*** Material supplied ***

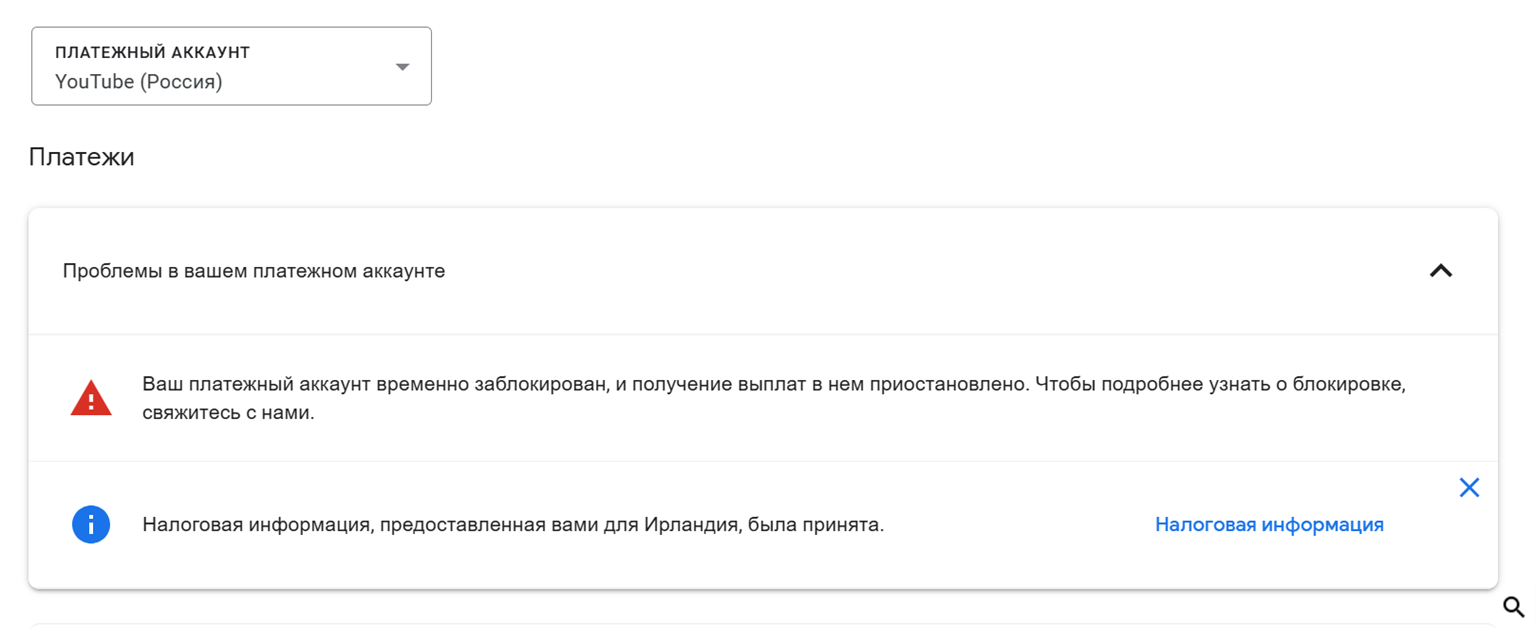Click the red warning triangle icon

(x=91, y=398)
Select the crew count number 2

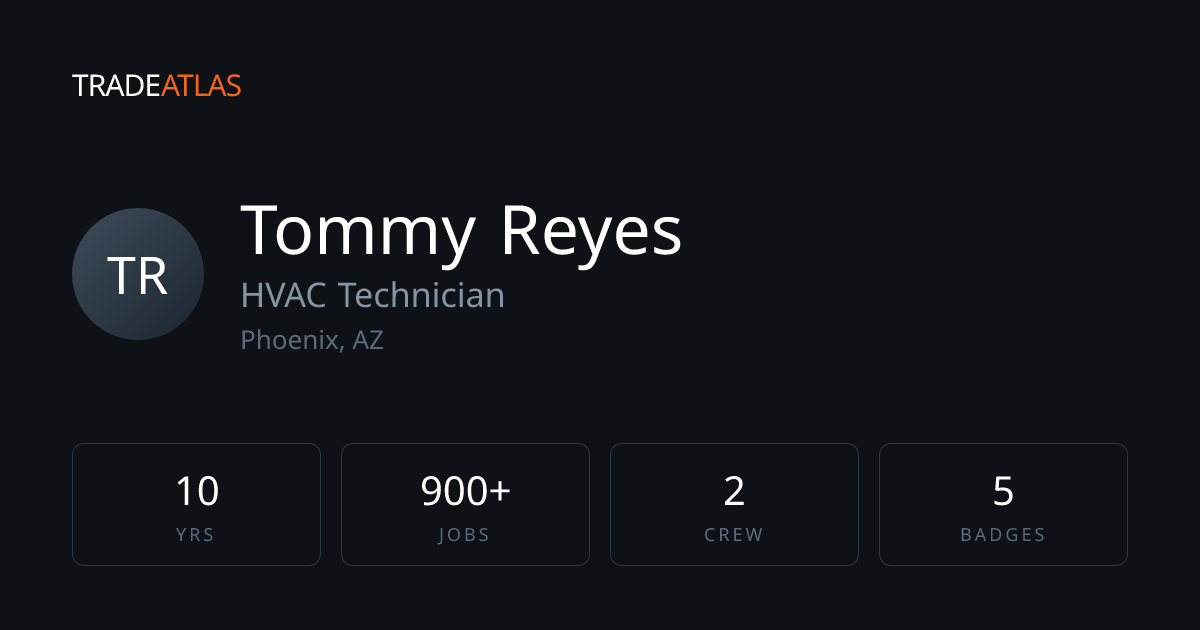pos(734,491)
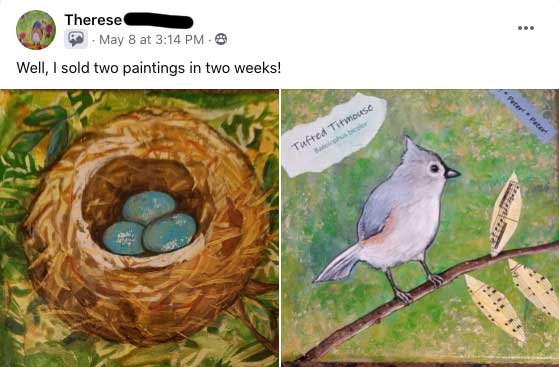Image resolution: width=559 pixels, height=367 pixels.
Task: Click the Tufted Titmouse paper label
Action: tap(334, 134)
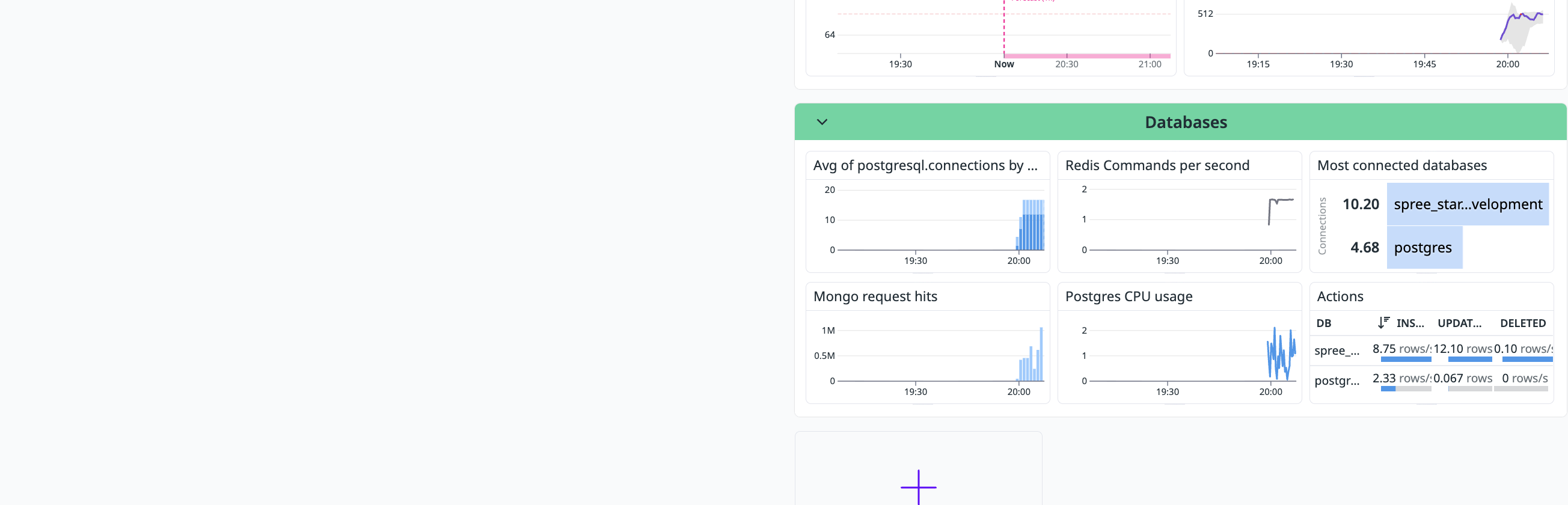Select the spree_... row in the Actions table
The width and height of the screenshot is (1568, 505).
1337,350
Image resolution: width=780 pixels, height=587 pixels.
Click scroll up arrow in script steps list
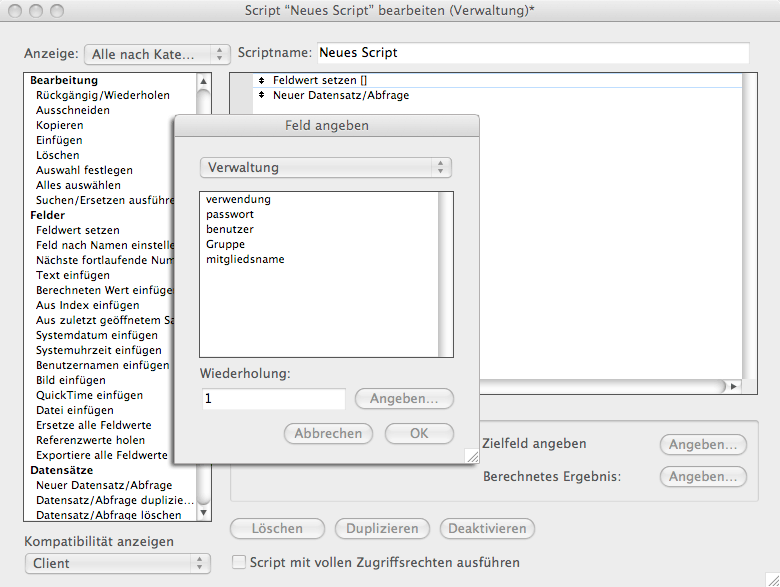coord(204,81)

*** End of Material supplied ***

● **Your task**: Your output should consist solely of the lines from the line containing "Image resolution: width=780" through the last line of the entries, verbatim, minus any pictures.

● **Exercise output**:
Image resolution: width=780 pixels, height=587 pixels.
Click scroll up arrow in script steps list
coord(204,81)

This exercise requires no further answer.